Johanna lachte lautlos in die Luft hinein, und es war ihr, als ginge es über Mauern, die vor Philipps Schritt zerbarsten, über Wälder, deren Finsternis wie Glas zersprang, und über das Meer, das wie flüssiges Morgenrot schäumte.
Die ganze Nacht hindurch war das Schloß von heiterster Ausgelassenheit erfüllt, auch in der Stadt herrschte alsbald festliches Wesen. Die vornehme Familie der Stuniga ließ auf offener Straße eine Zechtafel für das Volk errichten.
Fahrende Sänger und Liederdichter flochten nun in ihre oft rezitierten Strophen gern einen Vers ein zum Preis der innigen Liebe zwischen Philipp und Johanna von Castilien.
Aber der Hof zu Burgos wurde allmählich eine Stätte des Schweigens. Den Pagen, Rittern und Edelfrauen ging der Stoff zu schwatzen aus. Ein vereinzeltes Lanzenstechen half auch nur über ein paar Tage hinweg. Die Herren saßen oft betrübter da als nach verlorenen Schlachten, und manche erbaten den Abschied, um nach Rom, Madrid oder Flandern zu ziehen.
Kamen die spöttischen Granden zusammen, so hieß es: Was macht Philipp? Schläft er noch? Und es wurde erwidert: Wenn der Dürstende trinkt, so spricht er nicht.
Der Herzog zeigte sich selten öffentlich. Sobald die Ratsgeschäfte erledigt waren, bei denen er ein ernst-wohlwollendes Betragen an den Tag legte, zog er sich wieder in seine Gemächer zurück. War eine Jagd angesagt, so ließ er die Geladenen oftmals allein ziehen oder entfernte sich von der Gesellschaft, wenn es gerade am lustigsten war, und ritt davon. Dann berichteten Hirten, daß sie ihn in einem einsamen Tal angetroffen hätten, wo das Pferd sich selbst überlassen an einem Abhang graste, indes Philipp ruhvoll auf der Erde lag und den Blick in die Wolken sandte.

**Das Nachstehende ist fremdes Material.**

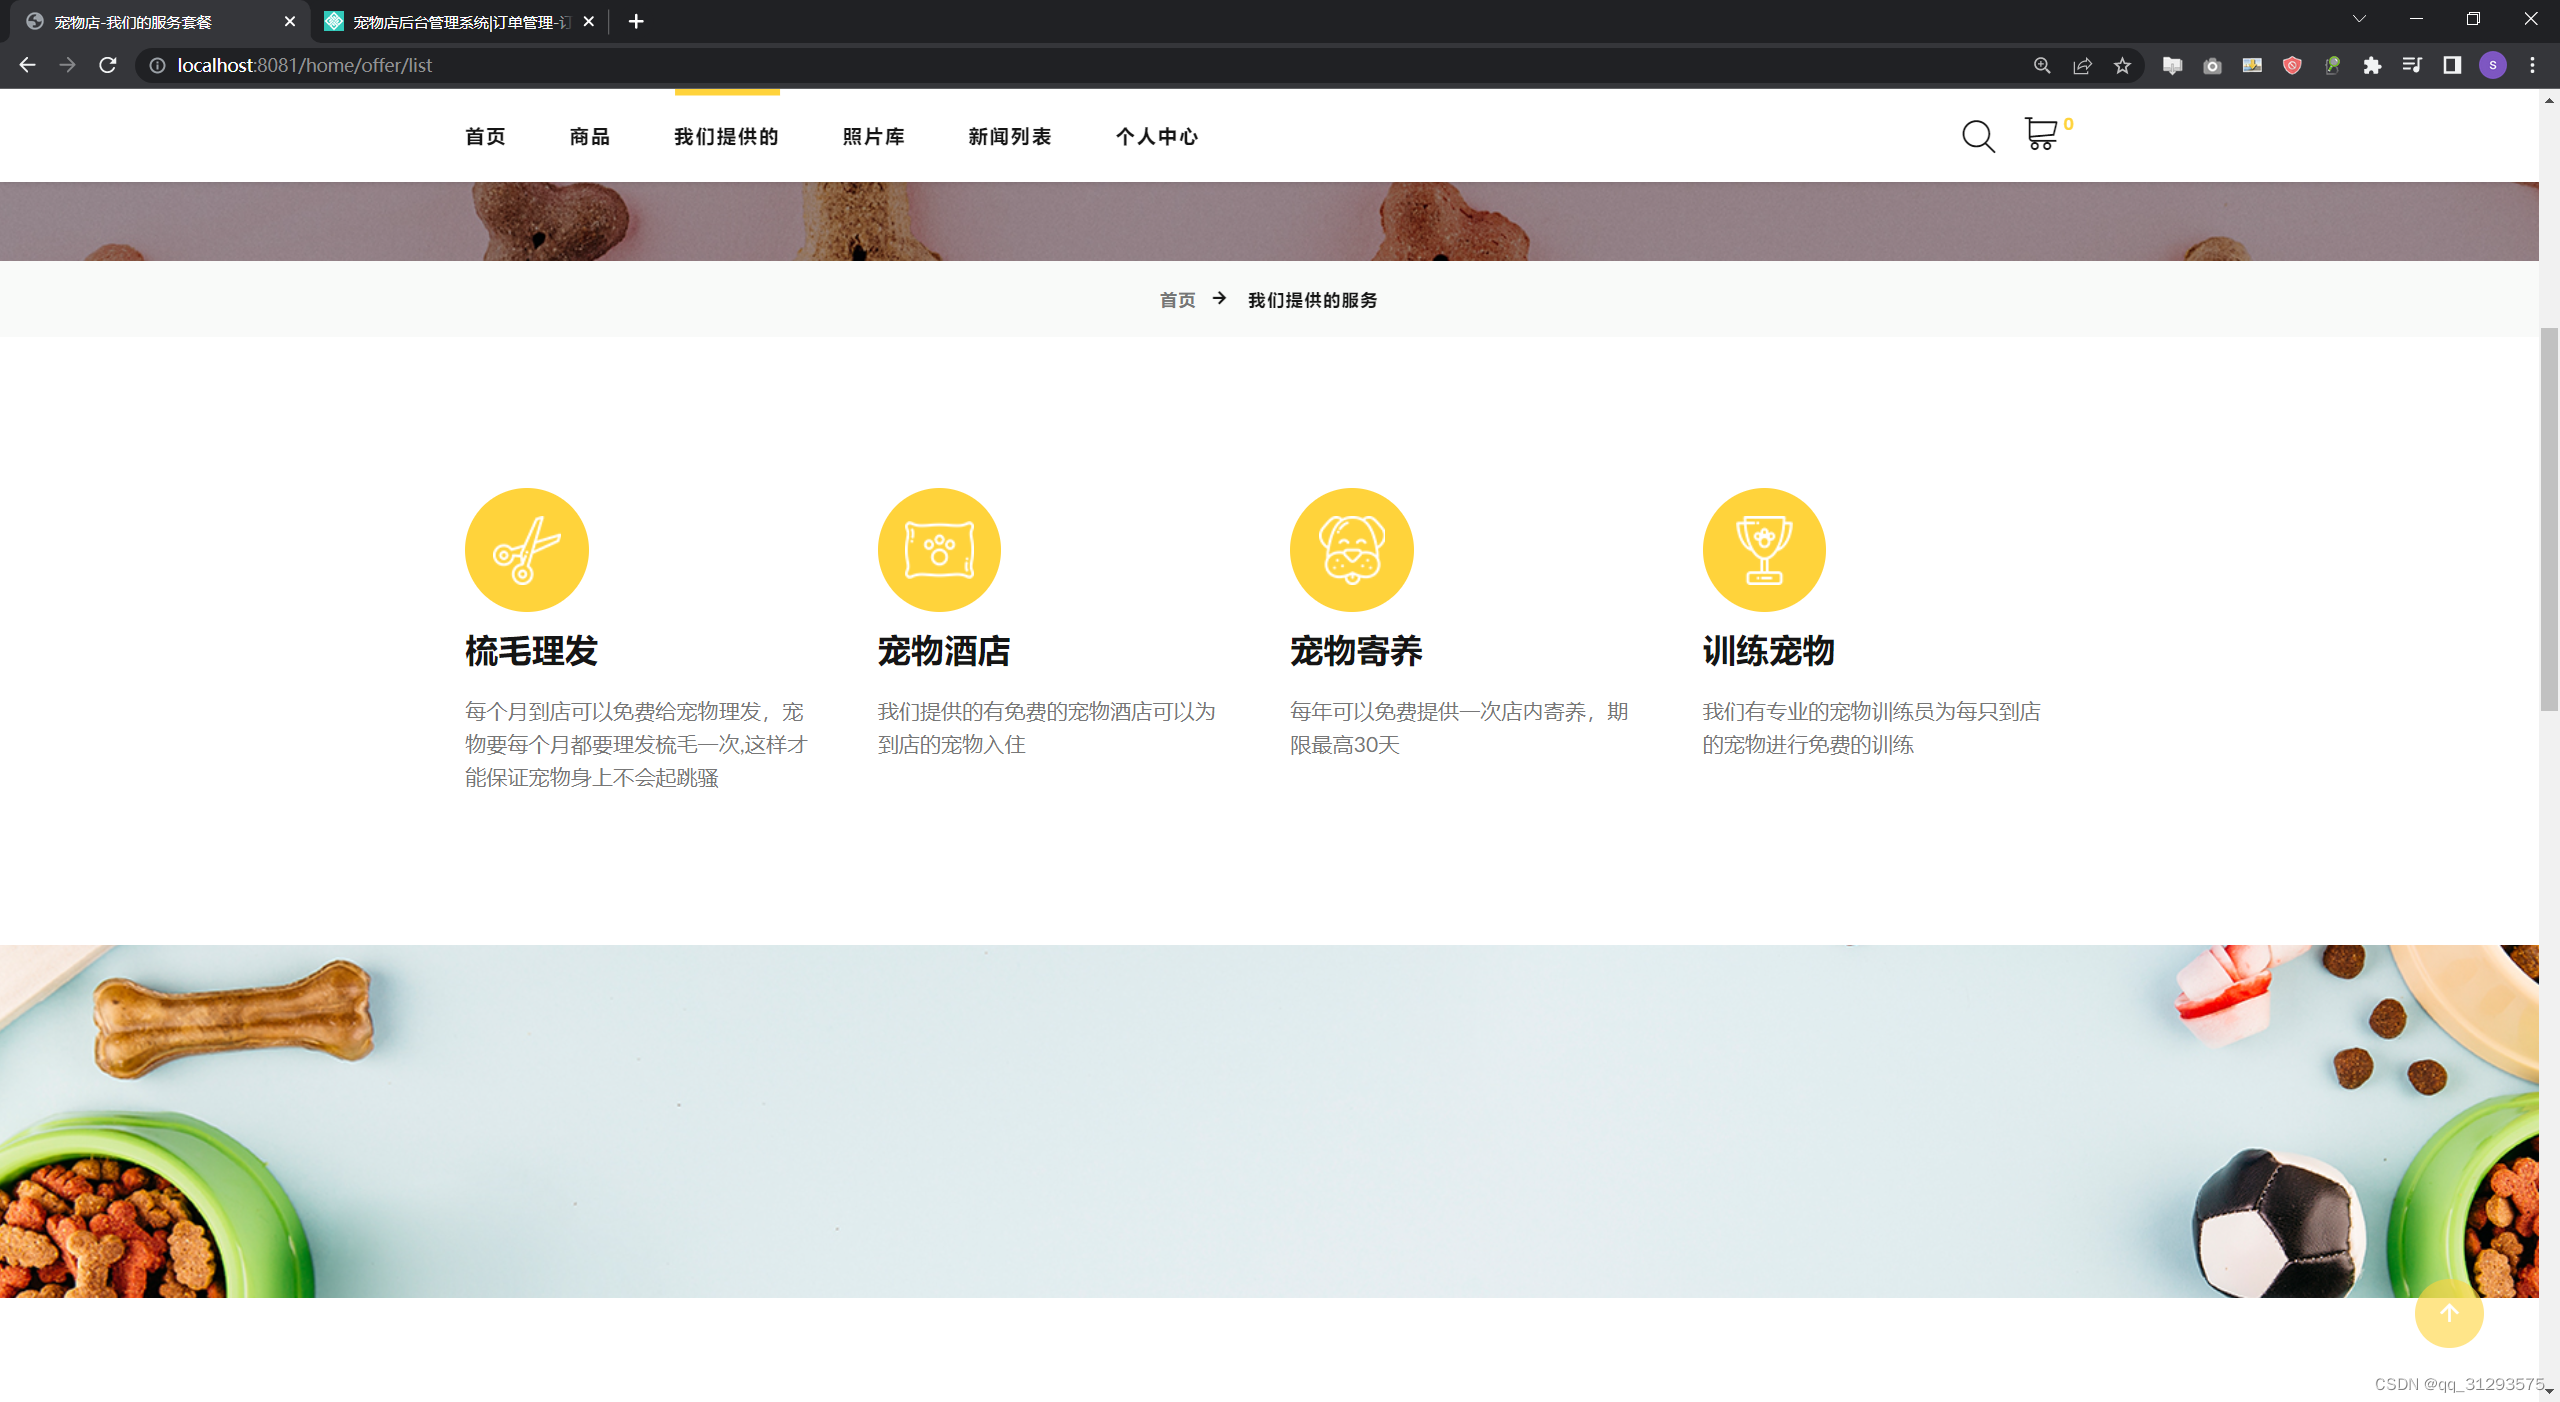This screenshot has width=2560, height=1402.
Task: Open the shopping cart icon
Action: (2040, 134)
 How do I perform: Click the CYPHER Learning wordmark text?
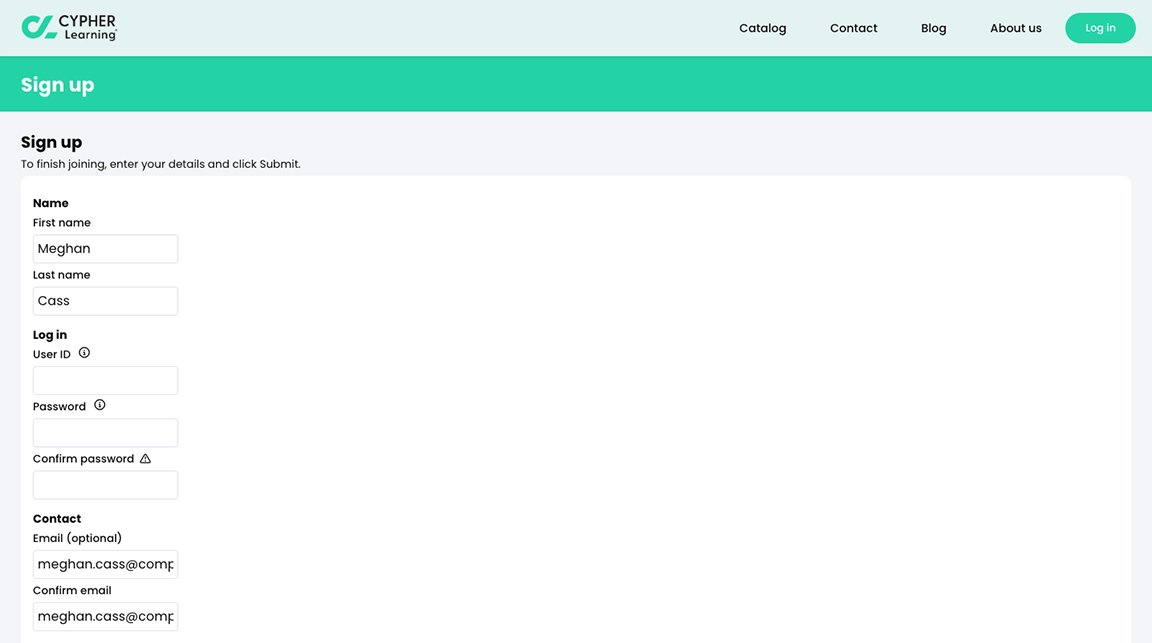tap(88, 27)
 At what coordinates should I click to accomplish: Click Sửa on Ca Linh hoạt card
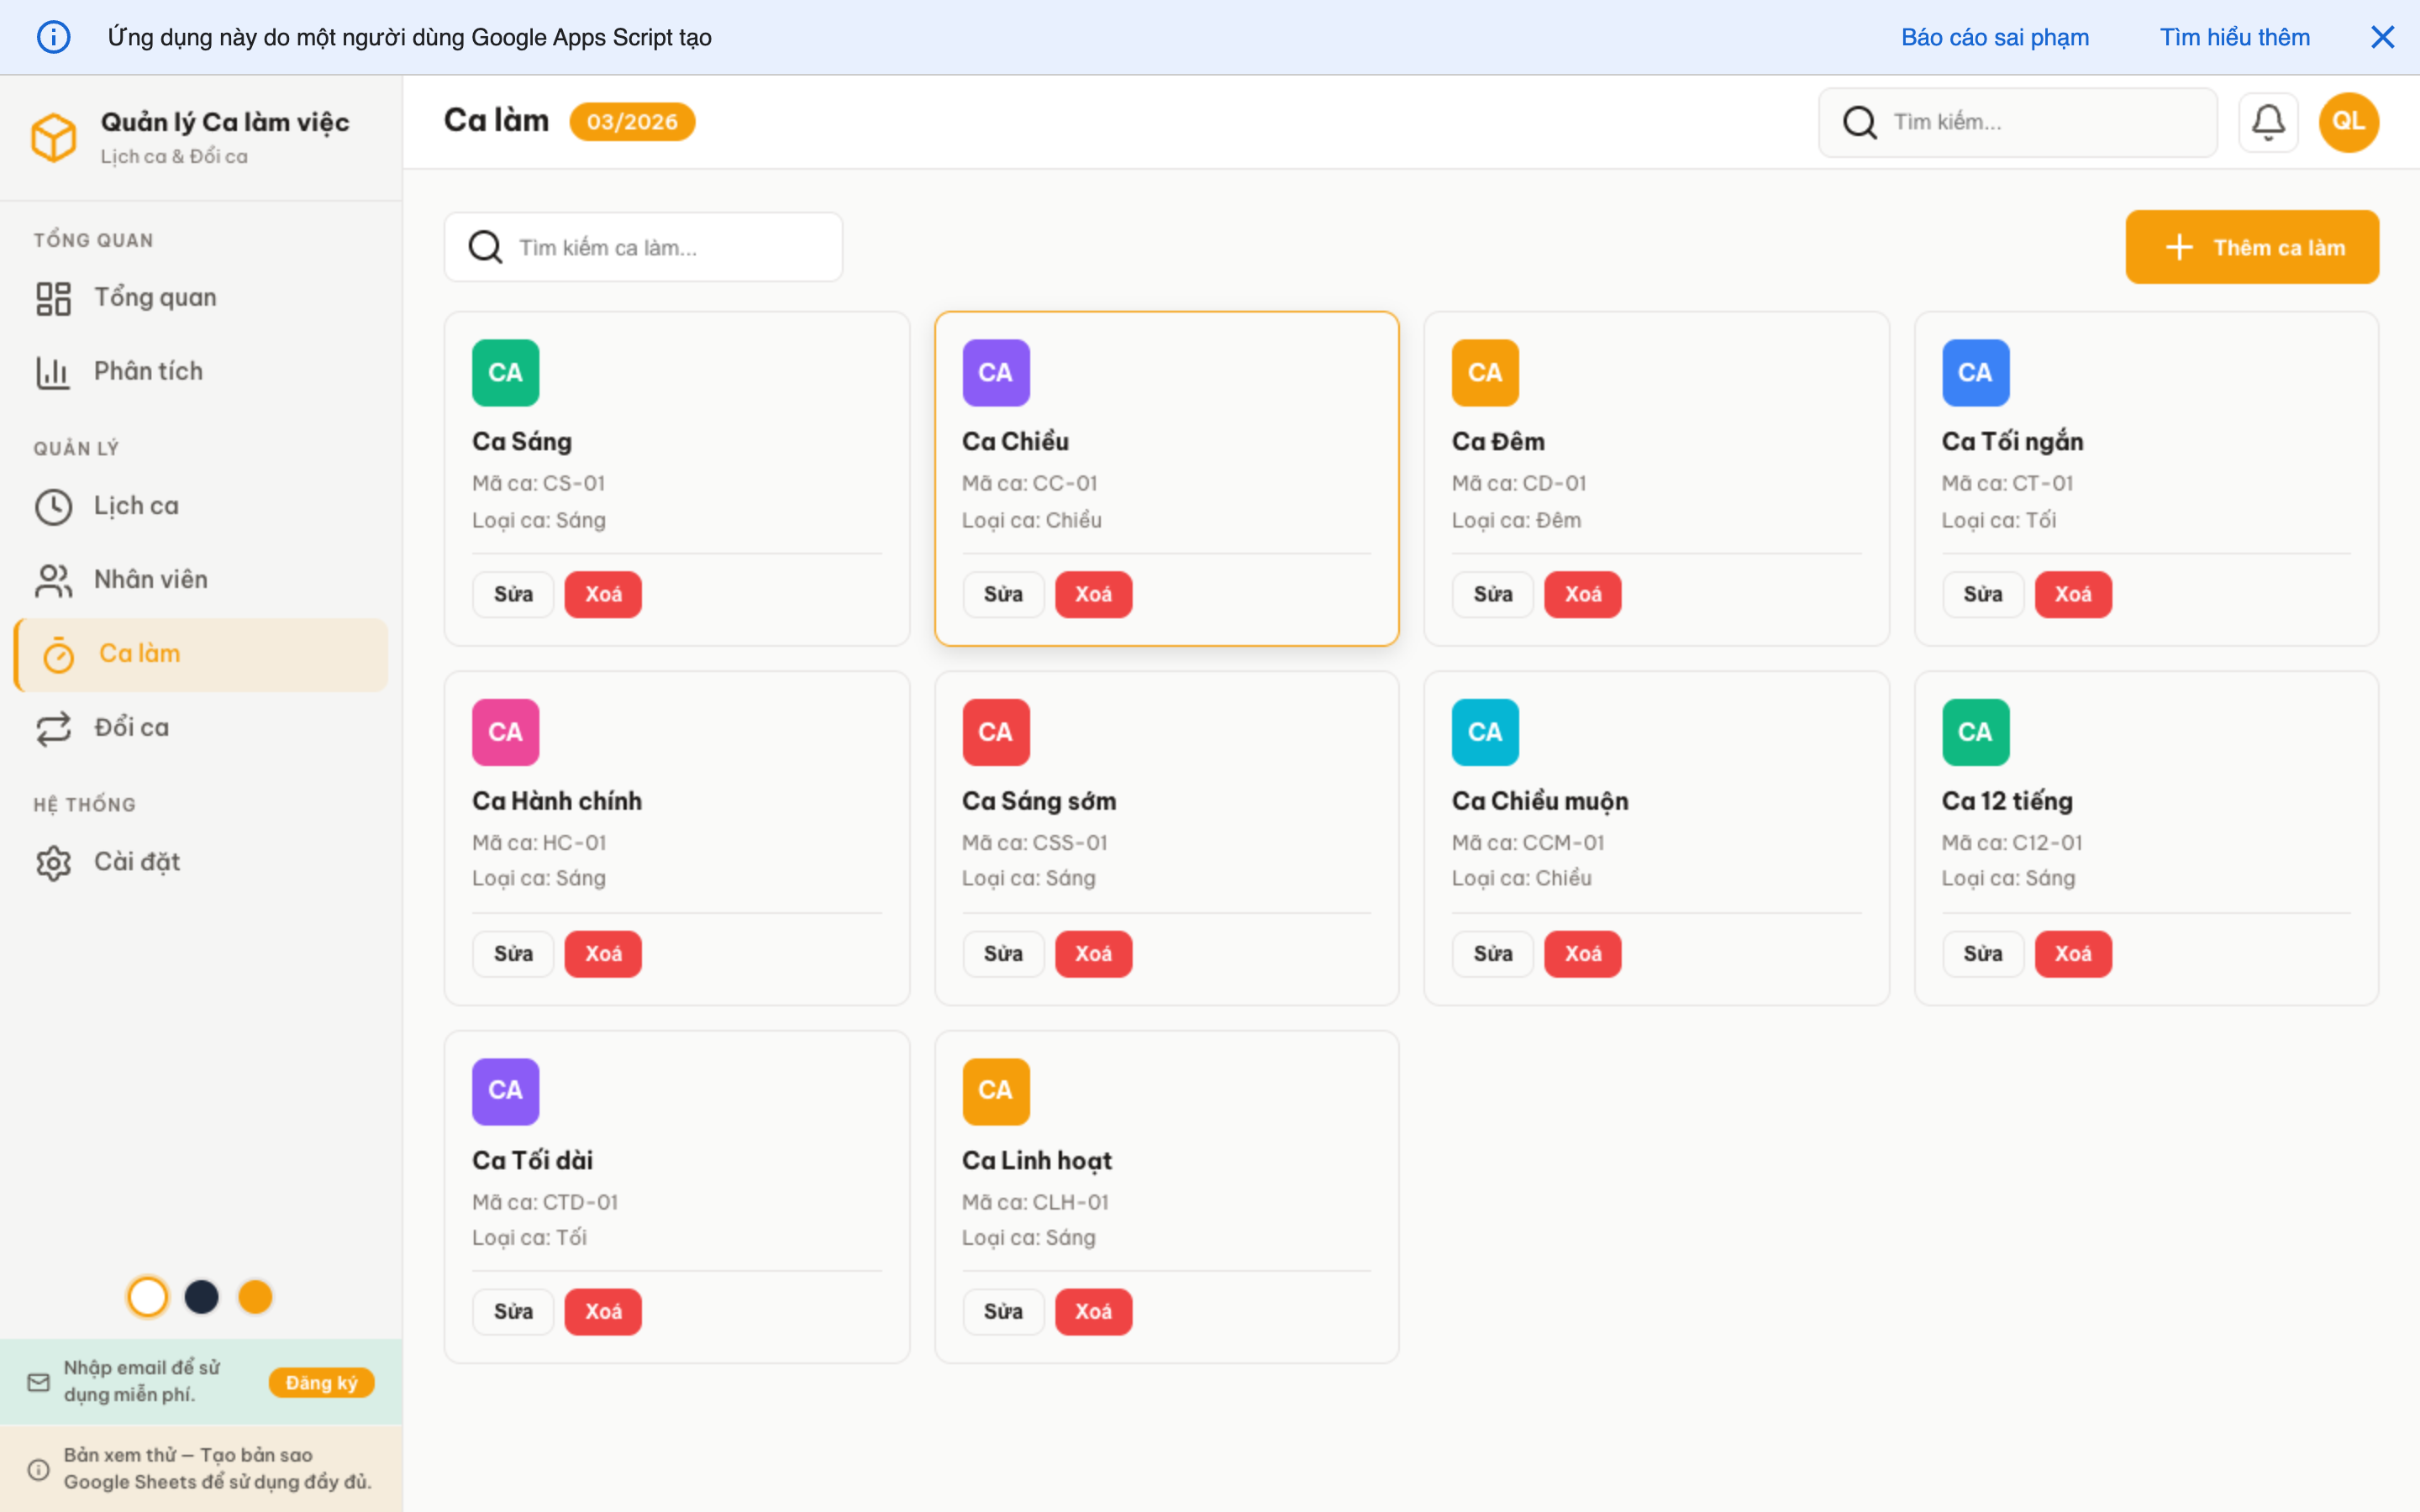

Einige ließen schüchtern verlauten, er sei eben im Bann gewisser Zauberkünste. Doch mit Bestimmtheit wußte man nur, daß Johanna ihm italienische Gedichte vorlas, auch die Berichte der Seefahrer über die indischen Länder und die neuen Traktate über den Sternenhimmel, die in Deutschland gedruckt wurden. Das Gerede blieb haltlos; zudem war der Herzog nach wie vor ein eifriger Kirchengänger, und bei den geistlichen Umzügen zeigte er solche Andacht, daß es ergreifend war, in sein helles Jünglingsgesicht zu schauen.
Es kam aber die Zeit, wo in diesem Gesicht bisweilen eine rasche Angst aufzuckte. Da wurde dann die glattgespannte Stirn schlaff und warf eine ermüdete Falte. Doch mußte Philipp allein sein, um den Mut zu finden, diesem Ziehen außerhalb der Haut nachzugeben. Etwa wenn er in der Dämmerung am Fenster stand und über die Baumwipfel hinwegspähte, in deren Ästen der Frühling prickelte. Auch geschah es vor dem Einschlafen in der Nacht, daß ein Seufzer über seine Lippen eilte.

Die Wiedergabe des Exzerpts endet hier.